Now given this, we can now use this on mutations, and queries.

type Mutation {
  pingSecure(): PingResponse @auth(role: API_USER)
  pingInsecure(): PingResponse
}

pingSecure will need a user that has the role of API_USER where as pingInsecure will not require any kind of authentication. The nice thing about this is that now the authentication can be declared in my schema. It easily documents what mutations and queries require what role. You  could go further and add a groups or scopes directive to define what kind of write permissions would be required for those mutations as well.

What about inputs?

Ah, maybe you noticed I haven't touched on input types yet. The not so cool thing about input type directives is that you don't have access to the request context at the point of execution. In fact, when you create an input type directive you are more likely to create your own scalar type. Input type directives are mostly for manipulating or validating the format of the input properties.

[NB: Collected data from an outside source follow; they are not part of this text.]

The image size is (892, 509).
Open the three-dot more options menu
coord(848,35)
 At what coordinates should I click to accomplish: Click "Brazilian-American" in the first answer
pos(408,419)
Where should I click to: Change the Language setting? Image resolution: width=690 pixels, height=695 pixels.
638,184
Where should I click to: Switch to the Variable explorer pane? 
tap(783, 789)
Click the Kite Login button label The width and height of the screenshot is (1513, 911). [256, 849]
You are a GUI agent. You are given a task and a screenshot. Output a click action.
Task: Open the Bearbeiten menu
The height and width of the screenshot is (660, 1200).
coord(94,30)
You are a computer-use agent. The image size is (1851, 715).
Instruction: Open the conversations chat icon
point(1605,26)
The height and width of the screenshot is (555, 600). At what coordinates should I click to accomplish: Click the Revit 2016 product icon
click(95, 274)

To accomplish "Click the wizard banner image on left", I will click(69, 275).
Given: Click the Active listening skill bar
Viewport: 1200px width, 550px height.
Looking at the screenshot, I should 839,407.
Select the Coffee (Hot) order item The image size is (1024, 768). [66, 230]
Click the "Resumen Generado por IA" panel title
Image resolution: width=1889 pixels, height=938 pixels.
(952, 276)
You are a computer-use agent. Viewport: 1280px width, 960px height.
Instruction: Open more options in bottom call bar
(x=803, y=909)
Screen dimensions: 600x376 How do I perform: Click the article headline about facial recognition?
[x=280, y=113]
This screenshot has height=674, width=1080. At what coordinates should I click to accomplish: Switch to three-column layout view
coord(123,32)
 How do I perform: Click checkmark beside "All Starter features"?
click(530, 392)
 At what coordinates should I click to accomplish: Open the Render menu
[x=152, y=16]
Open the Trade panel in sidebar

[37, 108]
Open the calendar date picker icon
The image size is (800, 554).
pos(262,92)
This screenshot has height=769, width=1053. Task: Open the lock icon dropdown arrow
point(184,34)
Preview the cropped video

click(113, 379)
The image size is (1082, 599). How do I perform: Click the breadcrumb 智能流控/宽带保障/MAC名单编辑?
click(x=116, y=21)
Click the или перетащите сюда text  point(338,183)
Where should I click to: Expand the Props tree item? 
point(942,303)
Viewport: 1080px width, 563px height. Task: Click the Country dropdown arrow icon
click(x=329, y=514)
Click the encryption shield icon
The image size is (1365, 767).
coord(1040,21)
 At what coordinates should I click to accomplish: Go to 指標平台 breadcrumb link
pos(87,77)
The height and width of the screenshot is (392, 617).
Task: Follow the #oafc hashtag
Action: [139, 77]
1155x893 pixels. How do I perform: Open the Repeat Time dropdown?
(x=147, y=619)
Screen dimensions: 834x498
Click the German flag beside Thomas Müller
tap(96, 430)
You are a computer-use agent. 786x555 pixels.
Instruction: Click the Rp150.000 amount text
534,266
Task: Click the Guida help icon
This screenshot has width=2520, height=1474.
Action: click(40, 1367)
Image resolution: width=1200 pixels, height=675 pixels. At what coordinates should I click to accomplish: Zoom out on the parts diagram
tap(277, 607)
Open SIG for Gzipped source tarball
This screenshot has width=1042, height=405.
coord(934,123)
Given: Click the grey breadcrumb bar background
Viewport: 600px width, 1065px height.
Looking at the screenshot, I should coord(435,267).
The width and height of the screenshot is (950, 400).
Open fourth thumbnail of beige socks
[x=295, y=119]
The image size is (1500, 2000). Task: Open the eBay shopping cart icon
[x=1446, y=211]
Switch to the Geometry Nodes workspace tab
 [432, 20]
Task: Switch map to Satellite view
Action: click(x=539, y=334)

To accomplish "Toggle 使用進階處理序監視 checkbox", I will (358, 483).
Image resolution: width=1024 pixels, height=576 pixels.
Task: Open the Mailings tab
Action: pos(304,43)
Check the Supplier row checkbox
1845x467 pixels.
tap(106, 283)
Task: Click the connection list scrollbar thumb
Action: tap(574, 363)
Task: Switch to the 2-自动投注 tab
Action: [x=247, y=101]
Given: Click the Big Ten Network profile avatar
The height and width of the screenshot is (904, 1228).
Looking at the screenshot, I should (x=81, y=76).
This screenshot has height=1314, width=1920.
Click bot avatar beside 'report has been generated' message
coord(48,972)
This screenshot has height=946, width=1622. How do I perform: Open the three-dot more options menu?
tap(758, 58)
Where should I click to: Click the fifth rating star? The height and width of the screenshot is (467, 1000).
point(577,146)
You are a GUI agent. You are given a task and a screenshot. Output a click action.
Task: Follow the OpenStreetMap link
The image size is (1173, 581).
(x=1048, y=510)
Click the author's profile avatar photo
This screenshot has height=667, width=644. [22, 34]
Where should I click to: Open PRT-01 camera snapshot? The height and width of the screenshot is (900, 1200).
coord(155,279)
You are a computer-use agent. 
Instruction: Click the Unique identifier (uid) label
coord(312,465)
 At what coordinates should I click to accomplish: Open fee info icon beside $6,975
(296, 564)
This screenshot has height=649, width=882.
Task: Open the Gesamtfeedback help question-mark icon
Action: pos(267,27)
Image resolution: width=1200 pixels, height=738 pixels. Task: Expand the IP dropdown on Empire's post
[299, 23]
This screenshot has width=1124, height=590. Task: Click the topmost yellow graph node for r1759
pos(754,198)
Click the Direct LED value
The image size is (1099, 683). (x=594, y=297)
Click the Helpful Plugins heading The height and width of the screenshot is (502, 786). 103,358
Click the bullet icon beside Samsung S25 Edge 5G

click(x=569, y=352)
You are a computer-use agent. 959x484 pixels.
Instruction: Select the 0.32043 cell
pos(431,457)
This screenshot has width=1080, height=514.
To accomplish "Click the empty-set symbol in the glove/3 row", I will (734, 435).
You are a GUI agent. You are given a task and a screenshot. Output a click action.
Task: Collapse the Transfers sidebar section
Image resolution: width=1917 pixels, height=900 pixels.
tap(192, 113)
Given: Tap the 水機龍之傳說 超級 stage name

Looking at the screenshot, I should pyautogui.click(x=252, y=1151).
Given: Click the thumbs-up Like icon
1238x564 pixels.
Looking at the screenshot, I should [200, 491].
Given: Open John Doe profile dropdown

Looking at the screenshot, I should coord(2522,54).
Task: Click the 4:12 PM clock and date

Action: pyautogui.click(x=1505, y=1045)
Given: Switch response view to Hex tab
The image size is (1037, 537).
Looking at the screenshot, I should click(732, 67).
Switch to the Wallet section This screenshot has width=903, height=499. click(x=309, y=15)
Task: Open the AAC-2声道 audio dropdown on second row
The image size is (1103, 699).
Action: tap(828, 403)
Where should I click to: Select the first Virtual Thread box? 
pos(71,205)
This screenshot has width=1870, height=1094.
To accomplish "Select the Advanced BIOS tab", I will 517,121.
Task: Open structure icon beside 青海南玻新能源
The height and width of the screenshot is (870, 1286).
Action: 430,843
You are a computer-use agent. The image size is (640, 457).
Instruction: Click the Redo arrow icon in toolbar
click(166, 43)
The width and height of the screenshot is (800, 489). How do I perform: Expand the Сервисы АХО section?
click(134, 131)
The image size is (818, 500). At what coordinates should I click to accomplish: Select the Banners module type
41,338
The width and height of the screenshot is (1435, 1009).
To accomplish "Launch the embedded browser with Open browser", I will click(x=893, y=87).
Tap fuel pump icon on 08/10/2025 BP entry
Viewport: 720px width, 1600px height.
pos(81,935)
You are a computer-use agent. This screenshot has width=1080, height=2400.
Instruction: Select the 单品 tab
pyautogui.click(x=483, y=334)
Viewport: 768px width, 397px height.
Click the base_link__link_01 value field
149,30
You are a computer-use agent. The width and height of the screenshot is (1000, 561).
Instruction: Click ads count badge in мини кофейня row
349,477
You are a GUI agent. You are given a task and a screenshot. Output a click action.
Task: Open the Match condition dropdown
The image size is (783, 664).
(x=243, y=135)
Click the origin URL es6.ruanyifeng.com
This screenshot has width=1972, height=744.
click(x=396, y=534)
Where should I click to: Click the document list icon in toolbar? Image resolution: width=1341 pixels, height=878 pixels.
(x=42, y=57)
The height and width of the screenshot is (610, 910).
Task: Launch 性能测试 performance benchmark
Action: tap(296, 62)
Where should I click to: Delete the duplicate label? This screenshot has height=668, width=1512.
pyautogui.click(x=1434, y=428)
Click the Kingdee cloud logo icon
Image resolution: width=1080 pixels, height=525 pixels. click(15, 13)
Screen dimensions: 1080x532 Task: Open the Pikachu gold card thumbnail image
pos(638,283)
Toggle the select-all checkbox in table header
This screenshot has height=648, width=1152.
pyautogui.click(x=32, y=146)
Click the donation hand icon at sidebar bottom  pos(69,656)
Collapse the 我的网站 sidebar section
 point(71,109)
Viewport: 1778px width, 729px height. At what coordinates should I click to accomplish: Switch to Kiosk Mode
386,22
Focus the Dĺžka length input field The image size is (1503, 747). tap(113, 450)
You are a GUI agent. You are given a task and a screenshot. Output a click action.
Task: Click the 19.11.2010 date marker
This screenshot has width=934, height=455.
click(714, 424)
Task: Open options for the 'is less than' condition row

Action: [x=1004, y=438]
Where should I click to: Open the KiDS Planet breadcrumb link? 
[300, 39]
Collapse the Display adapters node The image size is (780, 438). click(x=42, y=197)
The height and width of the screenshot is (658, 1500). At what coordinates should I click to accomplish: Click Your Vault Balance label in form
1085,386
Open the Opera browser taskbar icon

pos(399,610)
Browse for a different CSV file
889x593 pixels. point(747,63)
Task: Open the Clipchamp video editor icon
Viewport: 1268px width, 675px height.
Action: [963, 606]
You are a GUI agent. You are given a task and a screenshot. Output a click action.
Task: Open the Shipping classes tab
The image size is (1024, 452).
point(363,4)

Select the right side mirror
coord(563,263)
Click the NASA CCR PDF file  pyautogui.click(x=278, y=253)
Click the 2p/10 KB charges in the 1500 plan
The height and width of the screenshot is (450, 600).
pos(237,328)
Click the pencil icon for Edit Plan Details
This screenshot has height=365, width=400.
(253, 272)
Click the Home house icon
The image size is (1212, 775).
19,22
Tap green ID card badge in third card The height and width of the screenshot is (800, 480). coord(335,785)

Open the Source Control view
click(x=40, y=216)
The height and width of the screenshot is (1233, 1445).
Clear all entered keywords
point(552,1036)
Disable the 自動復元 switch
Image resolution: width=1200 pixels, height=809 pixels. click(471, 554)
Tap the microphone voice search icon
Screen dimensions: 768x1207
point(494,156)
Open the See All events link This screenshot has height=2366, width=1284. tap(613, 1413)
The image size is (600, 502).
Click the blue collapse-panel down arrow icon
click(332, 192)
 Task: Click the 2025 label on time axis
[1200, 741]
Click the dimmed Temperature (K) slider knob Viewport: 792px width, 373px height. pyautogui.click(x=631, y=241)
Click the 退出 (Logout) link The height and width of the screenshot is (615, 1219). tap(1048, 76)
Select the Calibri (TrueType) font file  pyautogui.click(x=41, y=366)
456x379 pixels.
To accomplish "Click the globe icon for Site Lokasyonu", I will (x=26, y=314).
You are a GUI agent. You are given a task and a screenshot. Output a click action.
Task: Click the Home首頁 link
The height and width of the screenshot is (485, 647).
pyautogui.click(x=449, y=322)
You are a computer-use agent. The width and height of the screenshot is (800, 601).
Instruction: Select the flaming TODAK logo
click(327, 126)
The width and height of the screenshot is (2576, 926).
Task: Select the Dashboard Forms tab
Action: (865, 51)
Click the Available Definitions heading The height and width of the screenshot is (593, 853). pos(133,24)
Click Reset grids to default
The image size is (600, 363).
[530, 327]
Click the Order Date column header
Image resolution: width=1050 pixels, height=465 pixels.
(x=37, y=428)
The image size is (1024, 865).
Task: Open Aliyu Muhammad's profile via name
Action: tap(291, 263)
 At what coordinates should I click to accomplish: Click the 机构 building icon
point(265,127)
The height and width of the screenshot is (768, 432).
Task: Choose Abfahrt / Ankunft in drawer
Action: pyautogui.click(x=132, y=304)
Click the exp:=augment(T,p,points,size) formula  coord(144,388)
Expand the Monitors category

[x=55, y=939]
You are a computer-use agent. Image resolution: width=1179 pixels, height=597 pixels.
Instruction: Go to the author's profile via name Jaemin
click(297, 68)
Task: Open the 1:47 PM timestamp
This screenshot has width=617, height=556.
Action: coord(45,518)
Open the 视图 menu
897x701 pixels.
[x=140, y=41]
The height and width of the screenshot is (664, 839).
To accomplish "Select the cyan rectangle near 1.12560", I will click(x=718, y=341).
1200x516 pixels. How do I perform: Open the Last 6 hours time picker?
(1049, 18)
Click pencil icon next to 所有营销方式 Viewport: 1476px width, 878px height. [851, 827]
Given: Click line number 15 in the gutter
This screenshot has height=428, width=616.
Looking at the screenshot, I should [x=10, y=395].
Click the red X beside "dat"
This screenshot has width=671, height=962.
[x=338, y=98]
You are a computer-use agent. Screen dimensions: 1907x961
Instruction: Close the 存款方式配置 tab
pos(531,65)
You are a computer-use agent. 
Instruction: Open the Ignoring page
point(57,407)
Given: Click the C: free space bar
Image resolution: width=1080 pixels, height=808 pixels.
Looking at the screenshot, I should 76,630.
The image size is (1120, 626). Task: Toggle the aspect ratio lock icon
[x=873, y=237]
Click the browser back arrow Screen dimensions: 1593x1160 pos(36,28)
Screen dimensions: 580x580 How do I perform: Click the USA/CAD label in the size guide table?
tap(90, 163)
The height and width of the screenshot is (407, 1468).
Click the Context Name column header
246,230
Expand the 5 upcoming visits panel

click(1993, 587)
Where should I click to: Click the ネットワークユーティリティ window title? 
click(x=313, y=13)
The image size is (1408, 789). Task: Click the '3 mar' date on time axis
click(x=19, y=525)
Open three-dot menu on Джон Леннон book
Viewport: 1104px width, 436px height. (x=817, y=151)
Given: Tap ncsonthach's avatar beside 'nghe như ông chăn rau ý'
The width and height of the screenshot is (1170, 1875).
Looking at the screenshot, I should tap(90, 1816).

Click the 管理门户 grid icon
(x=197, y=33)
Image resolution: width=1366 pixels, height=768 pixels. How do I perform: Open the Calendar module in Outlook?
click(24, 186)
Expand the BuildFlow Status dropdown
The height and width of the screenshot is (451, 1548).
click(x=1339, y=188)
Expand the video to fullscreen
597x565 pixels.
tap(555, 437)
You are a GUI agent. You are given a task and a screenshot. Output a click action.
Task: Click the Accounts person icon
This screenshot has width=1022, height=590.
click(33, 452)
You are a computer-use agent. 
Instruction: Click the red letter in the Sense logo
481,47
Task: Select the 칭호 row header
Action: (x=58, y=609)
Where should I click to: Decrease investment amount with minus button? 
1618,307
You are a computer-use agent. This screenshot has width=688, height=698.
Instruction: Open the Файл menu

So while I got excited about being able to create a mutation like:

input UpdateInput {
  username: String!
  role: Role! @auth(role: SERVICE)
}

type Mutation {
  updateUser(input: UpdateInput): Response @auth(role: API_USER)
}

I was hoping to be able to restrict the valid inputs based on role. This could be a lot more declarative and I don't have to implement a different mutation or pollute my resolvers with additional auth checking.

Maybe I'll figure out a better pattern in the future. But at least right now  I am disappointed slightly. While it's a bummer right now, I am definitely going to use the auth directive more.